To do:
Copy word for word the stretch of the blog text below that runs from "In short: I" through "our rearview mirror.".

** BEGIN Document **

Tuesday, November 1, 2016

YouTube video play across linked devices and RESTful service composition

When I was asked to explain RESTful service composition, and what I mean by staged computation and baton passing, I always need to find a concrete example instead of using abstract terms. Watching YouTube video across devices is a good case for this purpose.

A user can find a video on YouTube on her/his mobile device, and then continue play it on any other TV devices linked to YouTube. S/he can also stop/resume/skip on the mobile device or the current playing device. It is also easy to switch between linked active TV devices.

We can think the video play as a service composition. The goal of the composition is to play the video to the audience. The composition is composed of YouTube, the mobile device, and linked devices. The audience is the consumer of the composition.

Watching video across devices can be viewed as a RESTful service composition. The computation is the play of the video from user starting to watch one to stopping it. It can have several stages, each of which the video is played on one device.

When the video play is switched from one device to the other, the computational baton is passed. The next device continued the computation according to where the play should start from, and perhaps audience's other preferences. But the computation has to be adjusted according to the current device's resource, like screen size and bandwidth.  

So is there a central conductor service? Maybe user's mobile device works like a conductor, but the playing of the video is in fact carried out by the linked devices and the mobile device itself. The linked device can also stop/resume/skip anytime.

Thursday, October 13, 2016

From User Generated Contents to User Defined Applications

In short: I think an interesting thing we can achieve on the Web is user-defined applications. The technologies, services, and most importantly, capability of web users will enable it.

You can't connect the dots looking forward; you can only connect them looking backwards.
---Steve Jobs, You've got to find what you love

We drive into the future using only our rearview mirror.
---Marshall McLuhan

We learned how to use email instantly

Ray Tomlinson will be remembered by his invention of email in 1971. @ became one of the most well known special characters used everyday. Although email at first imitated the paper mails, it has been eliminating paper mails, and furthermore changed the way of human communication. Still, in 1994, about 20 years after the invention of email, I knew nothing about email and did not know how to send an email when going to a university of about 50 thousand students. As I knew, at that time, there were only two computers that can be used to send emails on the campus. About one year after CERNET became available on campus, every students I met in computer classrooms had at least two email addresses. Everyone knew how to use email in a night. An interesting story is that the creator of a popular Foxmail email client in China, Zhang Xiaolong, recently leaded the development of WeChat application.

People know how to surf the Web

The first thing I would do was to open a browser when I spent booked computer time (in Chinese universities, it was called "machine time".). There were not too many websites in China at that time. I needed to write several popular domain names and interesting links on my paper notebook, and took it with me when I went to the computer classrooms. There were no real "personal" computers. Yahoo and other similar websites were big helpers for users like me at that time. Later when Google was known, all the portal web sites started their dying process. The new generation of web users in China, like my father, started to surf the web on their smart phones.

** END Document **
** BEGIN Source material **

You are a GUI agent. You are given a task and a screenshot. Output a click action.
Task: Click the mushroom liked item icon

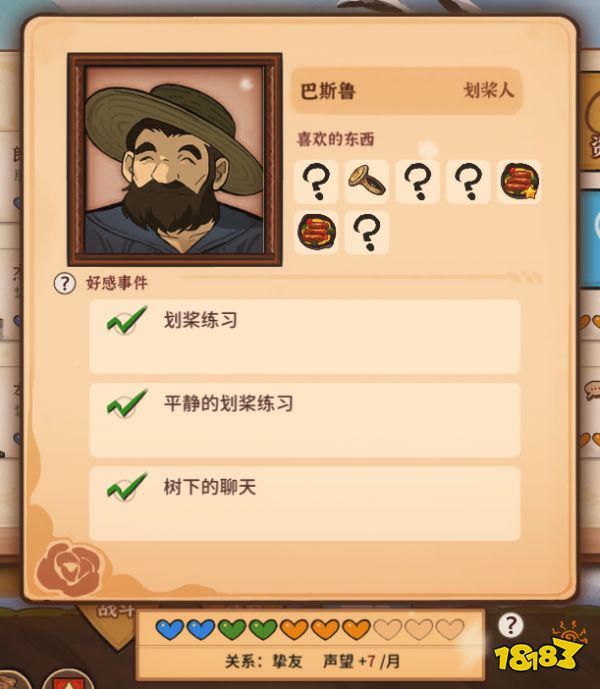(x=367, y=181)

** END Source material **

Result for this task:
In short: I think an interesting thing we can achieve on the Web is user-defined applications. The technologies, services, and most importantly, capability of web users will enable it.

You can't connect the dots looking forward; you can only connect them looking backwards.
---Steve Jobs, You've got to find what you love

We drive into the future using only our rearview mirror.